▸ Requirements
1. Does each of these statements agree with the court opinion on Section 2, Ninth? Answer yes or no for each, quoting the deciding words of the opinion. (a) RLEA argues that the Board may investigate a representation dispute only when the employees involved request it. (b) The court sides with the Board and upholds the District Court's judgment. (c) In Switchmen's, the Supreme Court held that the Board's certification of representatives could be reviewed by the courts.
2. Will you write out, word for word, the part of the court opinion on Section 2, Ninth that opens with the words containing "The Supreme Court was" and closes with "S.Ct. at 99."?
Document segment start
On appeal, RLEA argues that the plain text and legislative history of Section 2, Ninth compel the conclusion that the Board may not investigate a representation dispute except upon request of the employees involved in the dispute. Because the Merger Procedures seek to authorize representation proceedings at the initiation of the Board or carriers, RLEA contends that the Procedures represent a gross violation of the RLA which may be reviewed by this court. In defense, the Board claims, first, that under Switchmen’s, this court is powerless to review the Merger Procedures, and, second, *661that the Merger Procedures are a permissible interpretation of Section 2, Ninth to which this court owes deference. The Board’s support for the latter argument consists largely of the contention that because Section 2, Ninth does not expressly bar the agency from investigating representation disputes in circumstances other than those enumerated, the Board is free to do so. As we explain, our reading of the text and legislative history of Section 2, Ninth accords with that of appellants, and we therefore reverse the judgment of the District Court.
II. Analysis
A Reviewability of Board Actions Under Section 2, Ninth
1. The General Legal Framework
In Texas & New Orleans Railroad Co. v. Brotherhood of Railway & Steamship Clerks, 281 U.S. 548, 50 S.Ct. 427, 74 L.Ed. 1034 (1930), and Virginian Railway Co. v. System Federation No. 40, 300 U.S. 515, 57 S.Ct. 592, 81 L.Ed. 789 (1937), the Supreme Court established that if the absence of jurisdiction of the federal courts would result in a sacrifice or obliteration of a right that Congress created under the RLA, there would be a compelling inference that the general jurisdiction of the federal courts provides a basis for review. See also Switchmen’s, 320 U.S. at 300, 64 S.Ct. at 96-97. Thus, when a statutory command is “explicit and unequivocal,” or when Congress has “codifi[ed] ... rules governing ... controversies” or stated “the various principles of agency which were to govern the solution of disputes” under Section 2, Ninth, the federal courts have jurisdiction to enforce the congressional command. General Comm. of Adjustment, 320 U.S. at 335, 64 S.Ct. at 151-52.
The Supreme Court was concerned, however, that if general federal jurisdiction were left fully open, the federal courts might unduly interfere with the work of the Board in routine cases involving a mere “application of the principles of collective bargaining and majority rule.” Id. at 334, 64 S.Ct. at 151. Thus, in Switchmen’s, the Court held that the Board’s certification of representatives pursuant to Section 2, Ninth was a function committed exclusively to the NMB and was not judicially reviewable. The Board’s role was to “find the fact [of representation] and then cease,” and the Court found “plain” congressional intent that “the dispute was to reach its last terminal point when the administrative finding was made. There was to be no dragging out of the controversy into other tribunals of law.” Switchmen’s, 320 U.S. at 305, 64 S.Ct. at 99.
Document segment end
Dataset content start
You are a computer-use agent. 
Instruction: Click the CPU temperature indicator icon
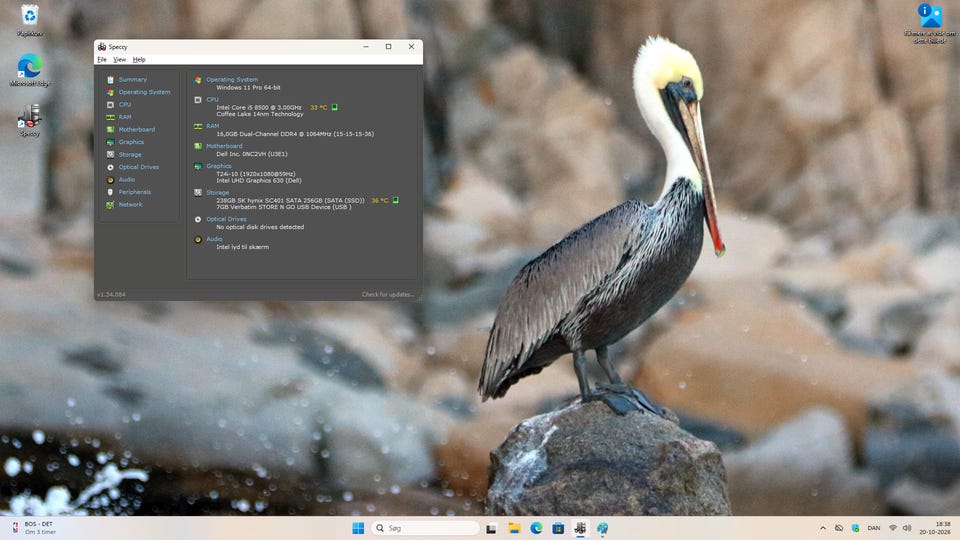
Dataset content end
▸ Task responses
1.
(a) Yes: "the Board may not investigate a representation dispute except upon request of the employees involved in the dispute"
(b) No: "we therefore reverse the judgment of the District Court"
(c) No: "was a function committed exclusively to the NMB and was not judicially reviewable"

2.
The Supreme Court was concerned, however, that if general federal jurisdiction were left fully open, the federal courts might unduly interfere with the work of the Board in routine cases involving a mere “application of the principles of collective bargaining and majority rule.” Id. at 334, 64 S.Ct. at 151. Thus, in Switchmen’s, the Court held that the Board’s certification of representatives pursuant to Section 2, Ninth was a function committed exclusively to the NMB and was not judicially reviewable. The Board’s role was to “find the fact [of representation] and then cease,” and the Court found “plain” congressional intent that “the dispute was to reach its last terminal point when the administrative finding was made. There was to be no dragging out of the controversy into other tribunals of law.” Switchmen’s, 320 U.S. at 305, 64 S.Ct. at 99.